§ TASK TO COMPLETE
Transcribe each record exactly. Include every one.

Collected data entries
▬▬▬
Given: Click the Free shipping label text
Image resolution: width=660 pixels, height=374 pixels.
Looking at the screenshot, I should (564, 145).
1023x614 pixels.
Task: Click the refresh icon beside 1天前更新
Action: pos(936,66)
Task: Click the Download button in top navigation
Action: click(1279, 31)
▬▬▬
§ TASK ANSWER
Given: Click the Free shipping label text
Image resolution: width=660 pixels, height=374 pixels.
Looking at the screenshot, I should (564, 145).
1023x614 pixels.
Task: Click the refresh icon beside 1天前更新
Action: pos(936,66)
Task: Click the Download button in top navigation
Action: click(1279, 31)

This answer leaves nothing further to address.